Effectiveness of Crack-Arrest Holes under Distortion-Induced Fatigue Loading

Abstract

Drilling crack-arrest holes is a simple technique, commonly used by bridge owners to control and/or repair fatigue cracks in steel bridges. Although well-established relationships exist for sizing the diameter of crack-arrest holes for in-plane fatigue loading, the effectiveness of such holes in preventing reinitiation of out-of-plane (distortion-induced) fatigue cracks is not well understood and has received little attention in the literature. This paper presents the findings of experimental and numerical studies on the effectiveness of crack-arrest holes for repairing cracks in bridge girders damaged by distortion-induced fatigue. The experimental study was performed on segments of plate girder loaded out-of-plane with cyclic forces applied through a crossframe. Crack-arrest holes of various diameters were drilled at the tips of fatigue cracks having different lengths, and their effectiveness in preventing crack reinitiation was evaluated. The experimental results were complemented with a suite of three-dimensional, solid-element, finite-element analyses. Parametric study was used to investigate the effect of crack-arrest hole diameter, placement, and crack length on stress demands in the web gap region of a girder similar to a physical model tested in the laboratory.

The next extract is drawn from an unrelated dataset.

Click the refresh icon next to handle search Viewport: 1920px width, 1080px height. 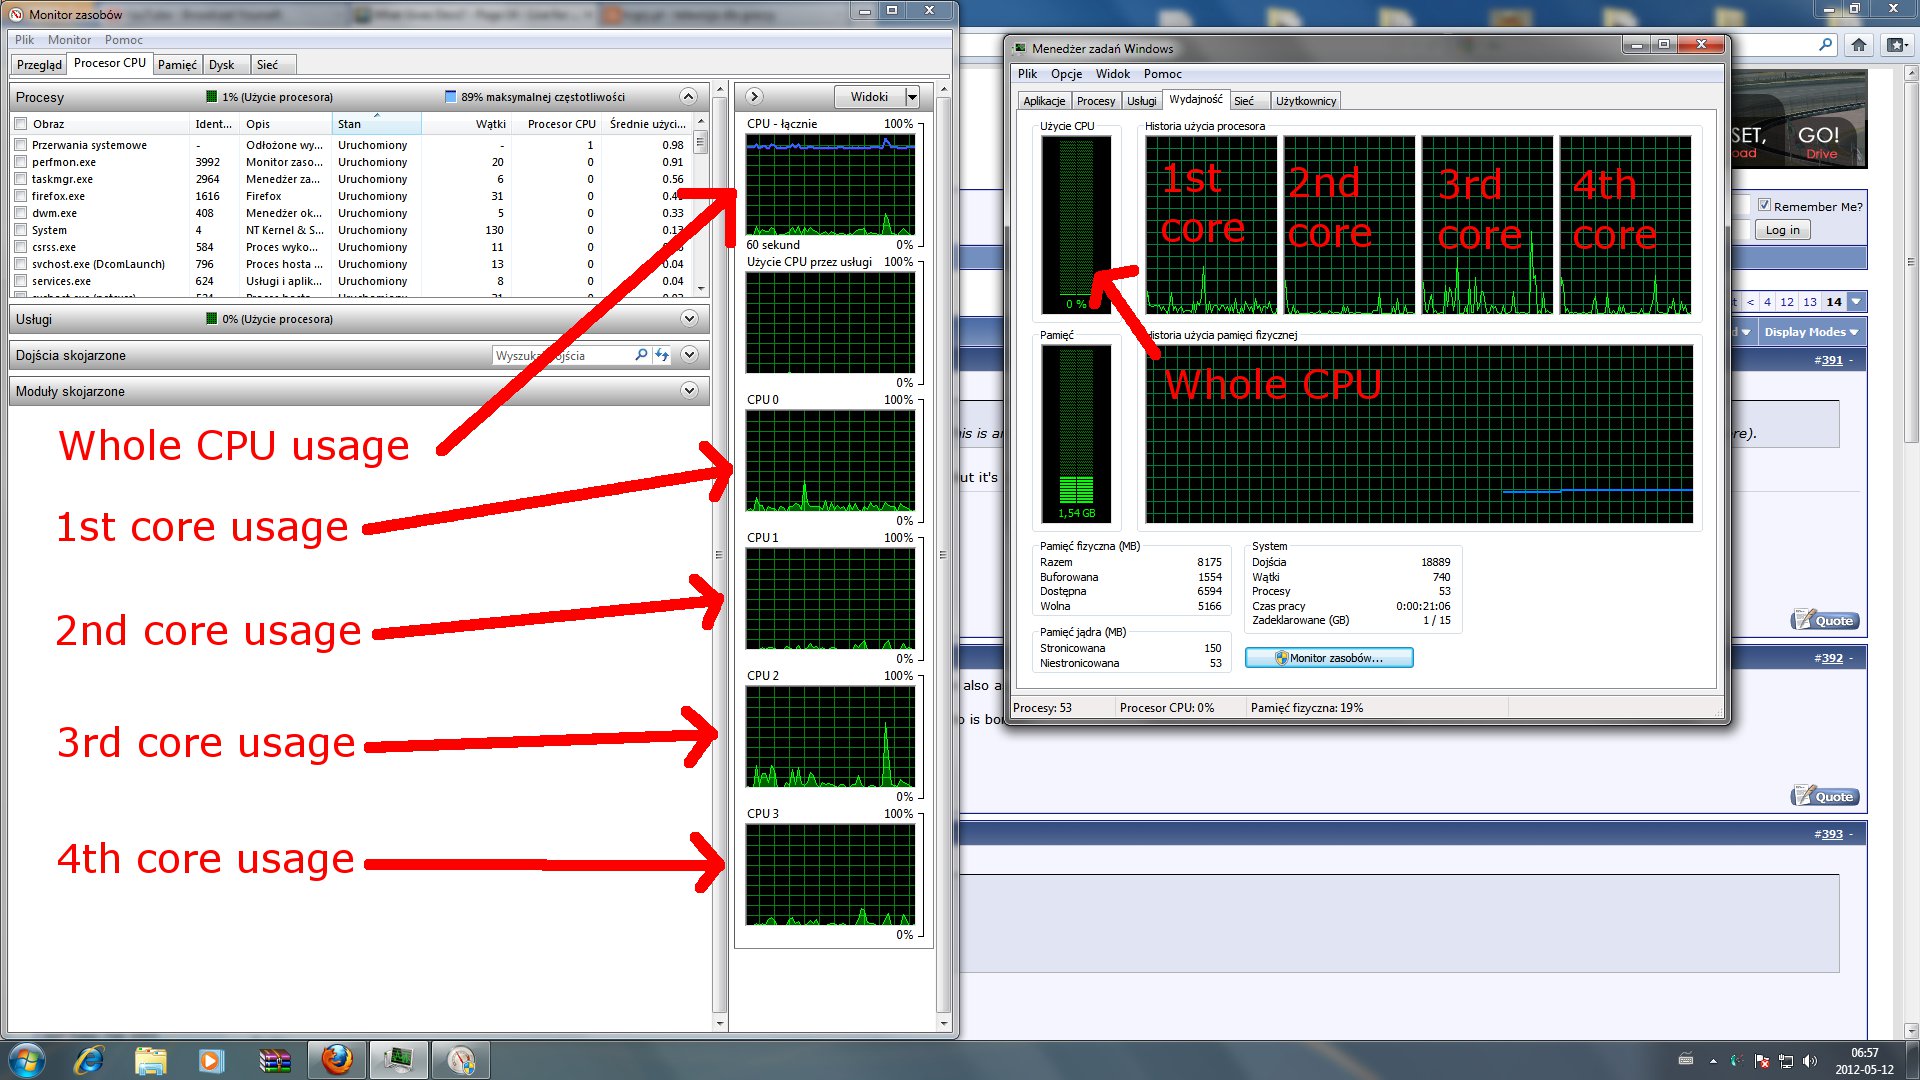coord(661,355)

The experimental and numerical findings of the study were evaluated in the context of common industry practices. The results showed that in bridge girders susceptible to distortion-induced fatigue damage, crack-arrest hole placement (inherently tied to cracking location and geometry) was the most important parameter and had much greater influence on the effectiveness of crack-arrest holes than hole diameter.